◆ **PROBLEM DETAILS**: Replace "green" with "yellow" in the records, from the line with "Where should I click to: Click the Help" up to and including the line with "will (x=5, y=25).". Write out those lines again with nothing else altered.

[Records excerpted from a collection]

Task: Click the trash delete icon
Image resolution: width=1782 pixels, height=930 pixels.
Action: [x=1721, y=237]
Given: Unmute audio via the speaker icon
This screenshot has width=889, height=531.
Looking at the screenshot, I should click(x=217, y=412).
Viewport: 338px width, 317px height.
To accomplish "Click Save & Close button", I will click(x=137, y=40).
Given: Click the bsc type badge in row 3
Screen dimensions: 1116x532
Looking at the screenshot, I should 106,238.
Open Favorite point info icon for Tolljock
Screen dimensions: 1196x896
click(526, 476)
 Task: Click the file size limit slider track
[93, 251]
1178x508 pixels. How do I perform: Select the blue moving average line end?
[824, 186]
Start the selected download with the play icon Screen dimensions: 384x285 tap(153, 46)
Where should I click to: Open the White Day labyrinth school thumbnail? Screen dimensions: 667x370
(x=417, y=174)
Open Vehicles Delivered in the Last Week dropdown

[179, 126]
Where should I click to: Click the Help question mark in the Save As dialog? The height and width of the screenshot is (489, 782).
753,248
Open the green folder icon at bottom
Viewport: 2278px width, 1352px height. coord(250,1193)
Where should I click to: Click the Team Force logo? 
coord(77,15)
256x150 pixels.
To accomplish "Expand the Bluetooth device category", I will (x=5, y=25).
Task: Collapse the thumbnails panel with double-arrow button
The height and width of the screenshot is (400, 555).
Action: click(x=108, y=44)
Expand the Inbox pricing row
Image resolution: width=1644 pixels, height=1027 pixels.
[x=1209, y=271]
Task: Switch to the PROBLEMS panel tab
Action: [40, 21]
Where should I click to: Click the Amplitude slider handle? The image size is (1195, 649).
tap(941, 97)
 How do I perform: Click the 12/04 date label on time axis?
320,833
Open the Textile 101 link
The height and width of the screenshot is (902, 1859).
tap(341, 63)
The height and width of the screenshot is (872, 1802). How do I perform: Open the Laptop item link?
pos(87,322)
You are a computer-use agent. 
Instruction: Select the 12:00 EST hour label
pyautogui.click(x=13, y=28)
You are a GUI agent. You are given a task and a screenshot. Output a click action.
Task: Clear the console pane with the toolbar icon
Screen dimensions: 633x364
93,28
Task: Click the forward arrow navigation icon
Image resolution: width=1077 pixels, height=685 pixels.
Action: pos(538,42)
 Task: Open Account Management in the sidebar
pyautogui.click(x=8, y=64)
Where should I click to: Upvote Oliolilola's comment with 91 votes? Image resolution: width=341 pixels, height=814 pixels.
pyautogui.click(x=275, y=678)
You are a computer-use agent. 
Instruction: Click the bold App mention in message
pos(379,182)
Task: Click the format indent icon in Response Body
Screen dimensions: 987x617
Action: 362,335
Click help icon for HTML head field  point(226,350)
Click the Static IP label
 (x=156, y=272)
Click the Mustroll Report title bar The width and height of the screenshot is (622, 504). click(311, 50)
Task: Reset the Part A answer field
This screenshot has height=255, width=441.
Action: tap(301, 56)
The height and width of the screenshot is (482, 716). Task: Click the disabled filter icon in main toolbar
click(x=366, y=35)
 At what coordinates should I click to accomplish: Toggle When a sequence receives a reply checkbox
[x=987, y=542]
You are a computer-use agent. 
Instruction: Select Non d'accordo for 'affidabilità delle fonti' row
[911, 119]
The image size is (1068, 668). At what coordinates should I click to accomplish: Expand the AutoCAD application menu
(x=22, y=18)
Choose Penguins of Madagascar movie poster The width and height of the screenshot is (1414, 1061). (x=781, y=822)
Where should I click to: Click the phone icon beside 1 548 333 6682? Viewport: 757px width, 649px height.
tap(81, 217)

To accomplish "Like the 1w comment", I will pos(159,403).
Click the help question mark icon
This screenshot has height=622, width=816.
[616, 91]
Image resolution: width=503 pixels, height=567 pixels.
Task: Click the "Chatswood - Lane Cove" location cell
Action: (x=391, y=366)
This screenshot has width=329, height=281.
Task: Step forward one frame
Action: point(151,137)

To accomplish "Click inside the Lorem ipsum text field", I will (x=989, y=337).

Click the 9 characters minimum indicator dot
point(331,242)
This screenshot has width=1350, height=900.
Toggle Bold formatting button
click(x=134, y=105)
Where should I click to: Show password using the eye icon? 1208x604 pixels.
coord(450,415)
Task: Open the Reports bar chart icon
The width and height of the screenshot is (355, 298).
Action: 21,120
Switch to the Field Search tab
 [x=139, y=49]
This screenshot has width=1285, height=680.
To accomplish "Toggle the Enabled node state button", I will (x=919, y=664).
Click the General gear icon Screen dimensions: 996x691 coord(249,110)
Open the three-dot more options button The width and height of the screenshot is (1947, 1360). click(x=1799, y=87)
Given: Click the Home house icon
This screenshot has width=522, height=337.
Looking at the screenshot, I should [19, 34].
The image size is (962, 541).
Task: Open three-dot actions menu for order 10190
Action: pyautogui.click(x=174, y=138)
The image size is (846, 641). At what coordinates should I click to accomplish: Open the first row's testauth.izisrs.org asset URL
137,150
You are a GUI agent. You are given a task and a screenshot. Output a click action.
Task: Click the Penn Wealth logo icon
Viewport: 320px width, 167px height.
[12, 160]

◆ **ANSWER BELOW**:
Where should I click to: Click the Help question mark in the Save As dialog? The height and width of the screenshot is (489, 782).
753,248
Open the yellow folder icon at bottom
Viewport: 2278px width, 1352px height. coord(250,1193)
Where should I click to: Click the Team Force logo? 
coord(77,15)
256x150 pixels.
To accomplish "Expand the Bluetooth device category", I will (x=5, y=25).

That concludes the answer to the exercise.